I have been writing letters to various TV stations or companies:
Dear TV Station,
Why is it that you normally broadcast programs in low volume and then when the adverts are on they are broadcast very loud? I know you hope to attract the viewers' attention but this is counter-productive and unprofessional. When I was on the radio the station manager would reprimand us if we played music louder than our talk in-between records. Maybe he should teach you a thing or two about broadcasting.
Dear XYZ TV,
I just watched your program by accident. I don't usually watch it because this is my time to pick up the dog's droppings from the garden, which I must admit is a much more profitable endeavour. On this occasion you had an Agony Aunt type woman on TV taking viewers' calls and giving so-called helpful advice. A lady phoned in distress because she was going through a painful divorce. Your fathead suggested that divorce should not be painful. "It is after all a new beginning," she said, "a new chapter in your life and you should look forward with anticipation with the joy that might lie ahead!"

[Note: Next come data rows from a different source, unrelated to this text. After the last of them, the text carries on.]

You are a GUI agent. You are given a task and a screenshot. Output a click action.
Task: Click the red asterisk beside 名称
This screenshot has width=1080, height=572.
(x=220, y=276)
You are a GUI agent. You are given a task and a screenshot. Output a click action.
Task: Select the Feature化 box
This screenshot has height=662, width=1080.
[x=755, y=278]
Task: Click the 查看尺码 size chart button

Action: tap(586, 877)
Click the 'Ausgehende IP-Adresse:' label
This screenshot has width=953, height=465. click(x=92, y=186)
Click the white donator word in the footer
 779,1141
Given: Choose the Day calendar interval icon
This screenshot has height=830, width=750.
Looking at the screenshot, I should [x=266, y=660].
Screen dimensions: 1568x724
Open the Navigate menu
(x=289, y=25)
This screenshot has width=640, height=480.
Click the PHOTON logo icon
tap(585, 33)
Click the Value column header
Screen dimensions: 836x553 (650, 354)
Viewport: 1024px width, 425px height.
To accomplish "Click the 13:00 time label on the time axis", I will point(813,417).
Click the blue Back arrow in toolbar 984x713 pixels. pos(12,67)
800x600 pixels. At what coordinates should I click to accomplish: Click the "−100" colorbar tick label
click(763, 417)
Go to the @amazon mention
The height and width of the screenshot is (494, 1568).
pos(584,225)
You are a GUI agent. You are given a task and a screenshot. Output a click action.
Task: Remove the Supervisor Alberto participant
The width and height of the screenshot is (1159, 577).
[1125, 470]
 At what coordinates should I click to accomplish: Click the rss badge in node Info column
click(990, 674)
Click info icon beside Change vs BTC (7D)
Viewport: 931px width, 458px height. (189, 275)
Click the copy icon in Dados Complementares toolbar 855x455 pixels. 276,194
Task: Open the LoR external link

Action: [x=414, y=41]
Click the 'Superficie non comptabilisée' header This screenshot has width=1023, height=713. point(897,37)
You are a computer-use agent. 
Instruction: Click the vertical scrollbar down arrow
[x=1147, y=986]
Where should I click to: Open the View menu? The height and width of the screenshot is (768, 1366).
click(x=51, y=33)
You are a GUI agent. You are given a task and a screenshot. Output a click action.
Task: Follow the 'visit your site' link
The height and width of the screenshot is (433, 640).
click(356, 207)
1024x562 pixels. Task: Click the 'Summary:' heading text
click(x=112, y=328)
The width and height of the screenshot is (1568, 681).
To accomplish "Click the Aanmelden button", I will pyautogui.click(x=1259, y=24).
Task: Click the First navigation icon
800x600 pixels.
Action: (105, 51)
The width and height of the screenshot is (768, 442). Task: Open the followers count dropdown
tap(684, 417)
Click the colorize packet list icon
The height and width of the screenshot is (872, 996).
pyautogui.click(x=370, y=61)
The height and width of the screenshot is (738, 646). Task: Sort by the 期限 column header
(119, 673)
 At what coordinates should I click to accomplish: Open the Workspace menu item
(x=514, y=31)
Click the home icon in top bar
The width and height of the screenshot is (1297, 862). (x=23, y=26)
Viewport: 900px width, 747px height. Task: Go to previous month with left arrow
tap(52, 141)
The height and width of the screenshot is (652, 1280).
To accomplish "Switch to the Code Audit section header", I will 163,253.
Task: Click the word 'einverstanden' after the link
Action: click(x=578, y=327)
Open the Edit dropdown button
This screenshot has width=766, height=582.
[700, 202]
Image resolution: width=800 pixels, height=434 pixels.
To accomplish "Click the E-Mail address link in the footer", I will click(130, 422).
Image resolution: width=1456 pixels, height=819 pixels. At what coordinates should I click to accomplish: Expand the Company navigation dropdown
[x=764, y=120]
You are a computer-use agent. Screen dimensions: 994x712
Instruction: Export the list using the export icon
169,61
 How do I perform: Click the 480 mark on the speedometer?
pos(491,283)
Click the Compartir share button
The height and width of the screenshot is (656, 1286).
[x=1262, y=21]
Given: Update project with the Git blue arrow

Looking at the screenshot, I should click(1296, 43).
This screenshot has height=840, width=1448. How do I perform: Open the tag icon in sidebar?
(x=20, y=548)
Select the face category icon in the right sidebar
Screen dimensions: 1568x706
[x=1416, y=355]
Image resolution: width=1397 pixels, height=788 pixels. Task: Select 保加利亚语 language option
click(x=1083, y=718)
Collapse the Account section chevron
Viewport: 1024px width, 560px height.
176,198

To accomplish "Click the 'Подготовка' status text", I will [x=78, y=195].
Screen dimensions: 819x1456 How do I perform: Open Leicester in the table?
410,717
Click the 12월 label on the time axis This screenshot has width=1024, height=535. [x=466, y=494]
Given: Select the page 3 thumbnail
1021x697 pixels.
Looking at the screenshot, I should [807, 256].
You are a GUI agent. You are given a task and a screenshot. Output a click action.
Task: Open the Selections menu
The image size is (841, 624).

What a load of fathead manure this woman dispensed. To many, divorce is, and should be, a very painful period in life which often scars people for a long time thereafter. Not only those getting divorced, but also children if there are any in the marriage, as well as other family members and friends. Often, divorces are acrimonious involving bitterness and broken relationships well beyond the married couples. Divorce is not an adventure to be entered into lightly as a means of moving on from the old to a new life. No wonder so many marriages end up in breakdown.
Note that I have not even mentioned what God said about divorce. Look it up in the Bible if you have one in your TV station.
Dear TV Program Manager,
Thank you. I have enjoyed yet another great episode of Star Trek The Next Generation. I am confused however. How come in the future they have invented so many machines and Starships, and food replicators, and translating machines that can speak so many alien languages, and advanced medical equipment, and Androids as good as Mr Data, and electronic visors for Geordi La Forge to be able to see again, and so many others marvellous inventions, and yet Captain Jean-Luc Picard is still bald? Does that mean that we will never find the cure to baldness and I am wasting my time rubbing chicken poo on my head?
Dear Cookery Program,
I enjoyed the show you just broadcast. My problem is that I do not have, nor know of, some of the ingredients mentioned. One of the chefs used saffron and said it was very expensive. I can't afford that. It looked like tobacco; can I use some tobacco from my pipe pouch instead?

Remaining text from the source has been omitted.